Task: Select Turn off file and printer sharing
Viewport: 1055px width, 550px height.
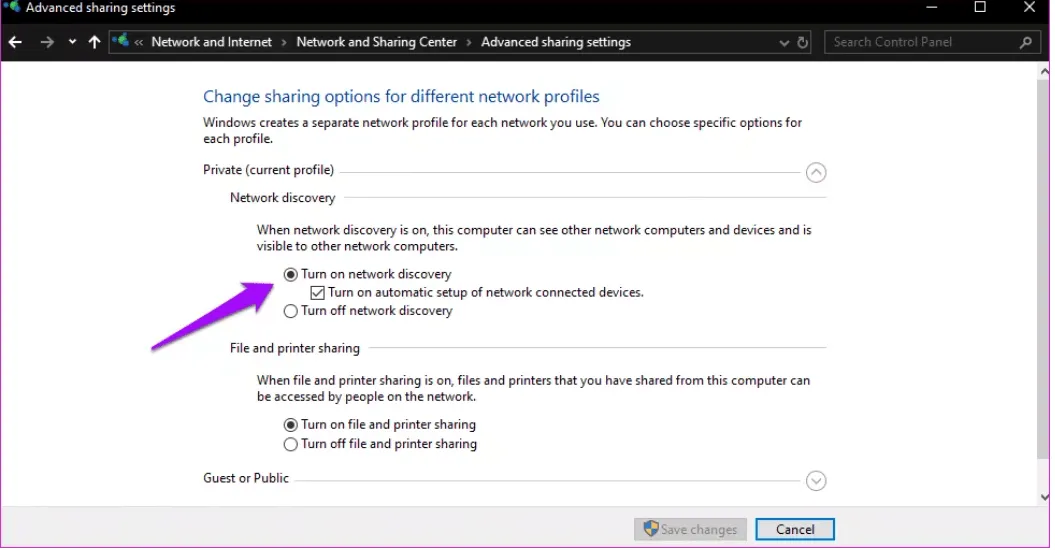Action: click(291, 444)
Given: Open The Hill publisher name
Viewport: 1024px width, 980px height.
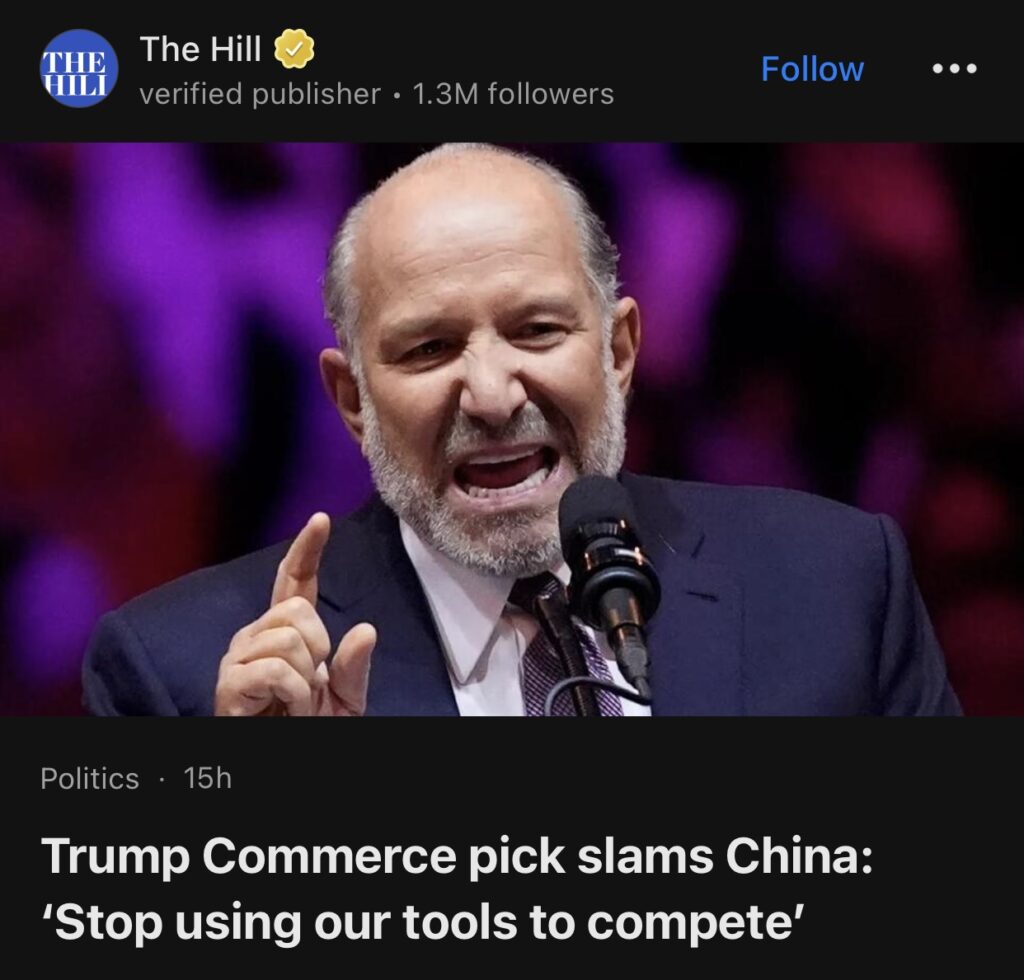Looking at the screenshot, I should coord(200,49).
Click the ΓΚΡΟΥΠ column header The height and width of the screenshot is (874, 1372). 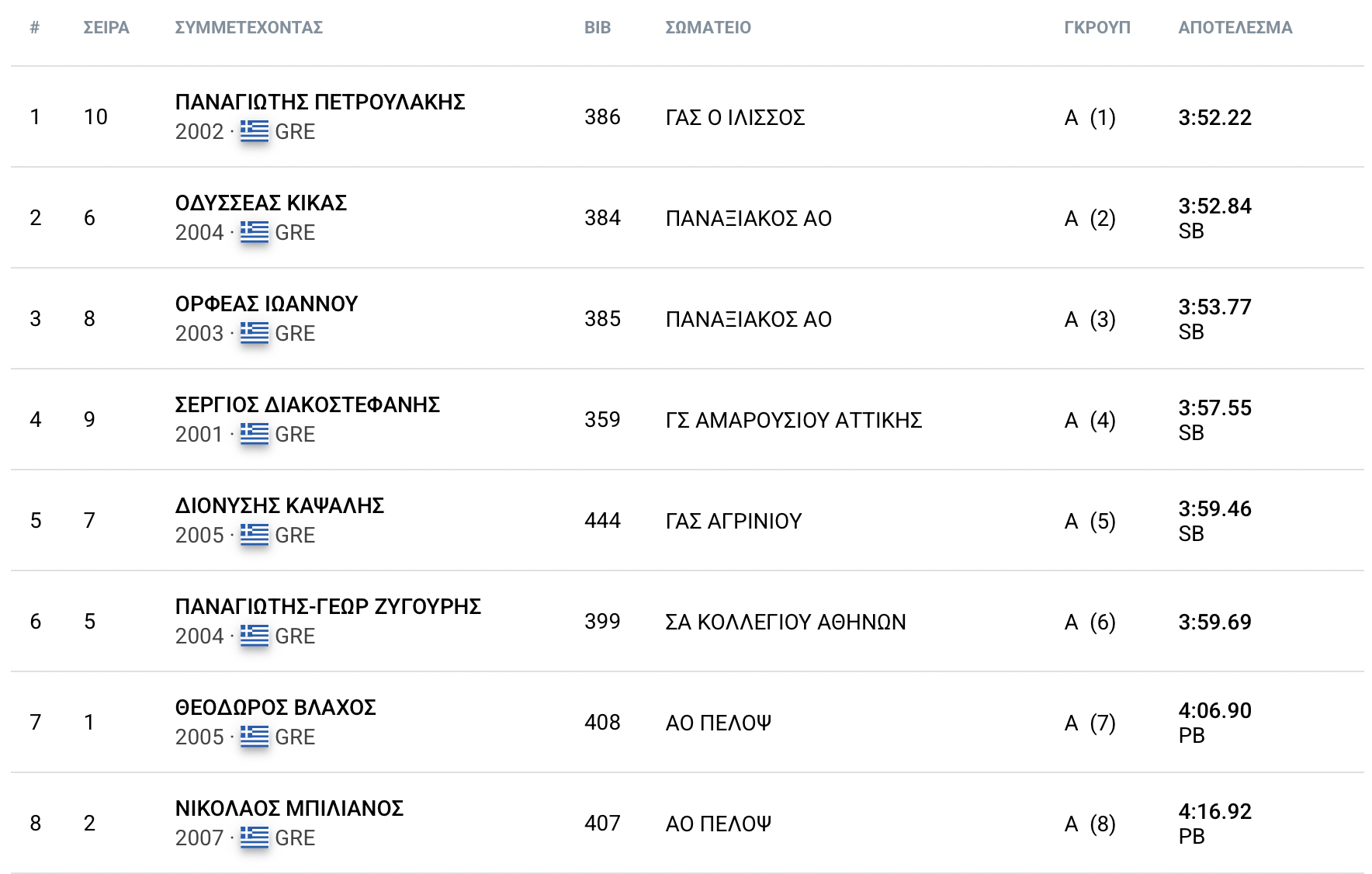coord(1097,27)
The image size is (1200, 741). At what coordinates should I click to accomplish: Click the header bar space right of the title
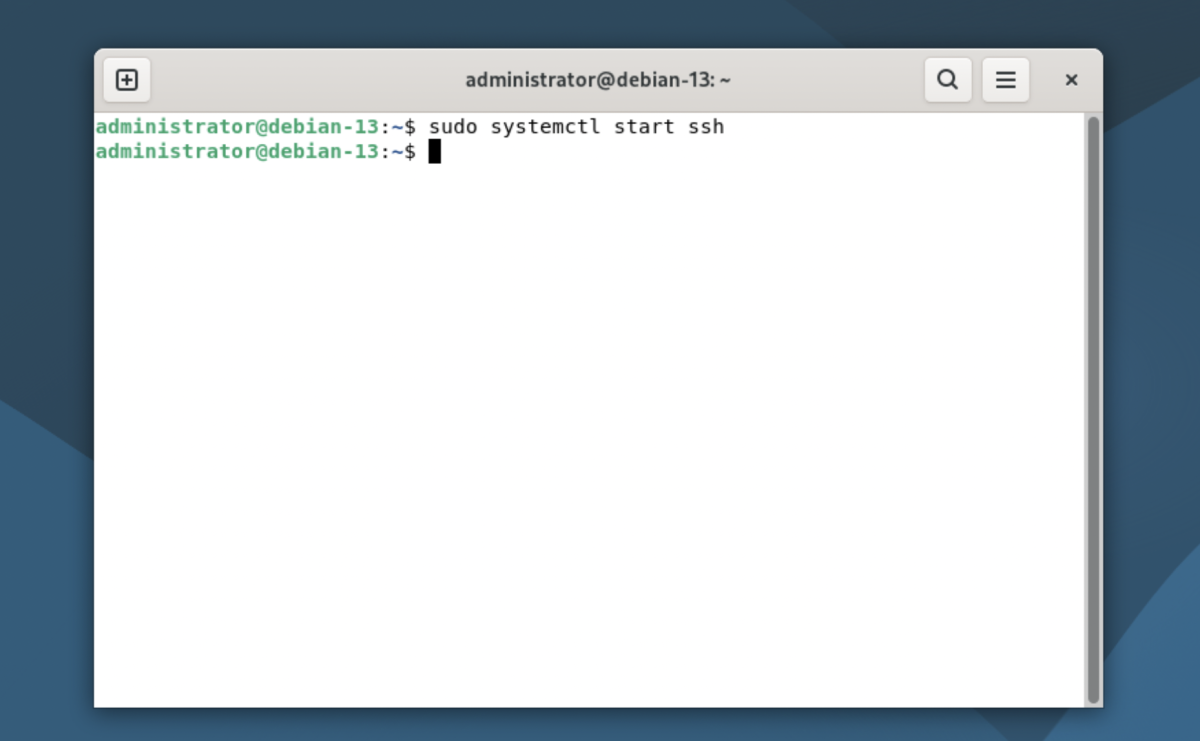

-.-.-

Convert the records from the start through the line that contains "Looking at the" into a two-column CSV headed "request" and "answer", one row per record. Put each value in a single quoted field with line breaks replaced by spaces, and leave the pictures out.

* _Task solution_:
request,answer
"Task: Select Turn off file and printer sharing Viewport: 1055px width, 550px height.","Action: click(291, 444)"
"Given: Open The Hill publisher name Viewport: 1024px width, 980px height.","Looking at the screenshot, I should coord(200,49)."